Jalapeno And Cheese Stuffed Portabello Mushroom
Who needs a bowl when you have a portabello mushroom?
- 4 ounces slices thick-cut bacon, cooked and crumbled, reserve grease
- 4 large portobello mushrooms, stems removed
- 3 cloves freshly minced garlic
- 2 jalapeño peppers, seeded and finely diced, divided
- Pinch of salt
- 8 ounces cream cheese, softened
- 3 ounces tablespoons shredded cheddar cheese
- Salt and pepper to taste
- Freshly chopped parsley for garnish
- Preheat the oven to 350°F. Finely chop one mushroom and stems for filling.
- In a medium skillet, heat 2 tablespoons of bacon grease, add onions and jalapeños, and cook for 1 minute. Add mushrooms and season with salt. Continue to cook for about 5 minutes.

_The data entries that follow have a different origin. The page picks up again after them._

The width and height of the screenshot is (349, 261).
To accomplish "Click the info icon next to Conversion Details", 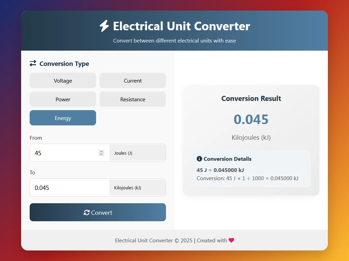I will point(199,159).
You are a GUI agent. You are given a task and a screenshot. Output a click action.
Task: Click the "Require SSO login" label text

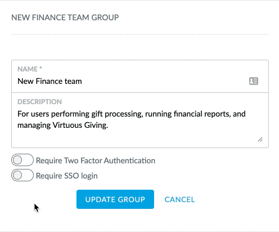coord(66,176)
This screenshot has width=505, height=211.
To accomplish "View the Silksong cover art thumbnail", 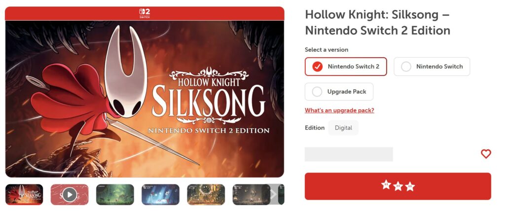I will coord(24,195).
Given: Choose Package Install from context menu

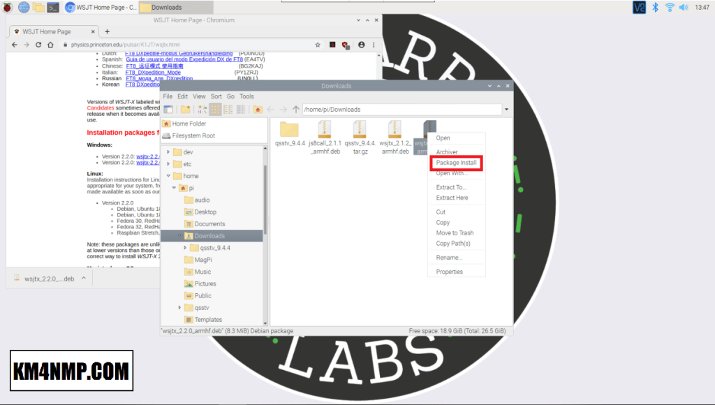Looking at the screenshot, I should [456, 163].
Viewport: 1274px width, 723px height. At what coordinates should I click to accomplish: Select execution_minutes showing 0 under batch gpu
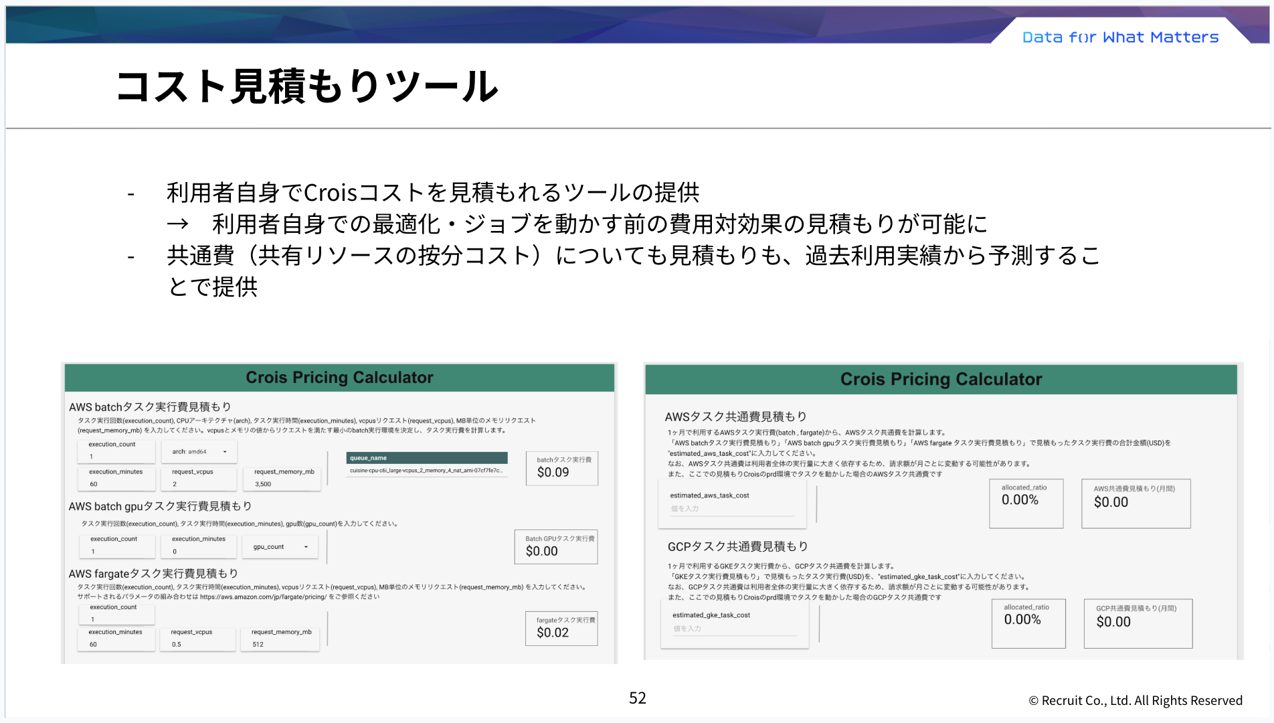(198, 546)
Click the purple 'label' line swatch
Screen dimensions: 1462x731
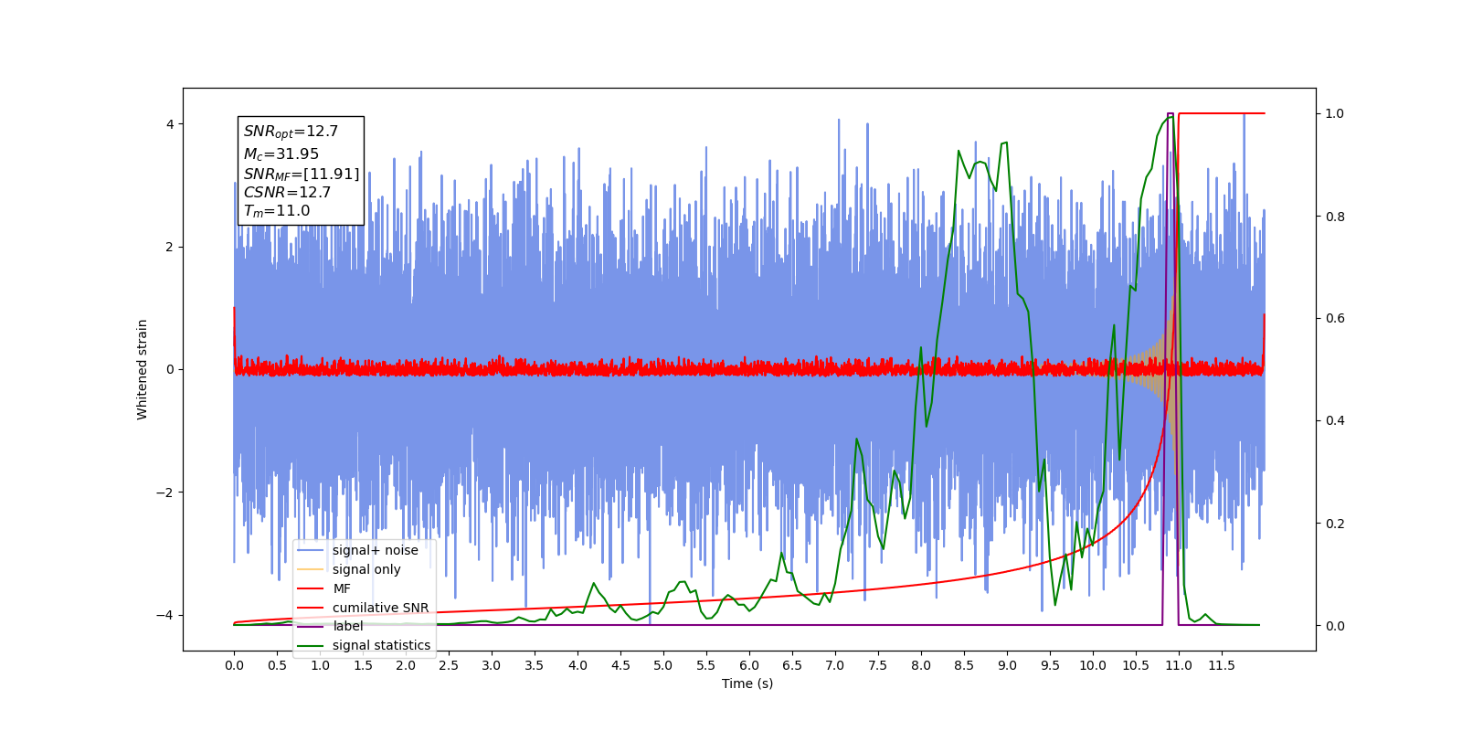pyautogui.click(x=311, y=626)
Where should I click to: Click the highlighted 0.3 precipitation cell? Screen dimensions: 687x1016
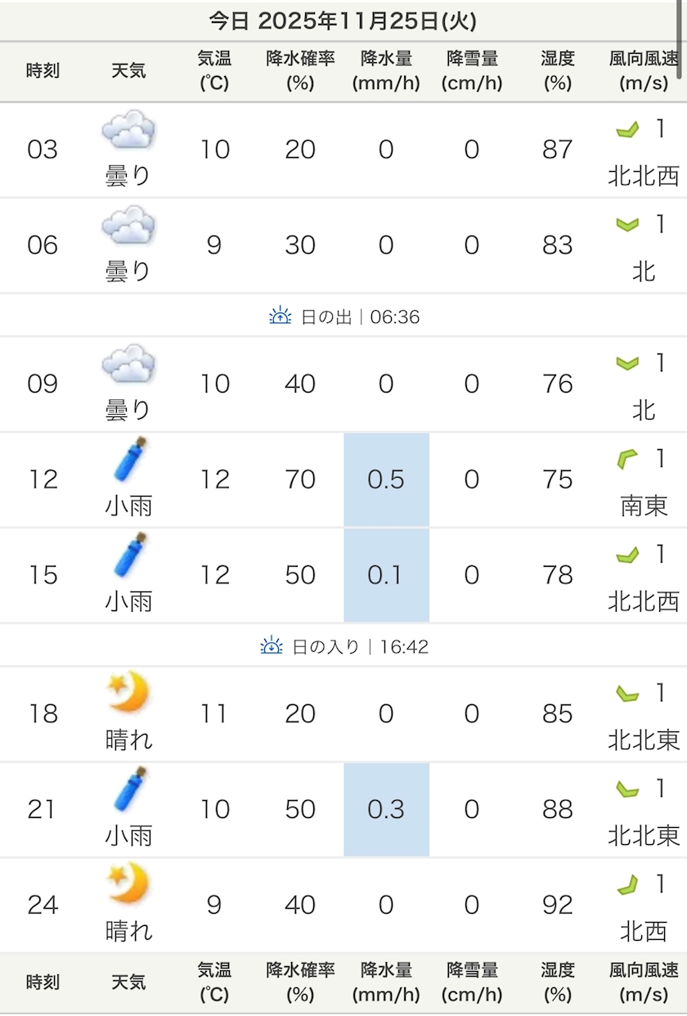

- Remove from heat and transfer the mushroom mixture to a medium-sized mixing bowl. Add the cream cheese, cheddar cheese and crumbled bacon to the bowl. Mix well to combine. Add a pinch of salt and pepper and give it a taste.
- Spoon the cheese mixture into the mushroom caps, distributing it evenly.
- On a lined baking sheet, arrange mushrooms and bake for 20 minutes until cheese is lightly golden.
- Garnish with freshly chopped parsley.
- Cook with soul. Eat with pleasure!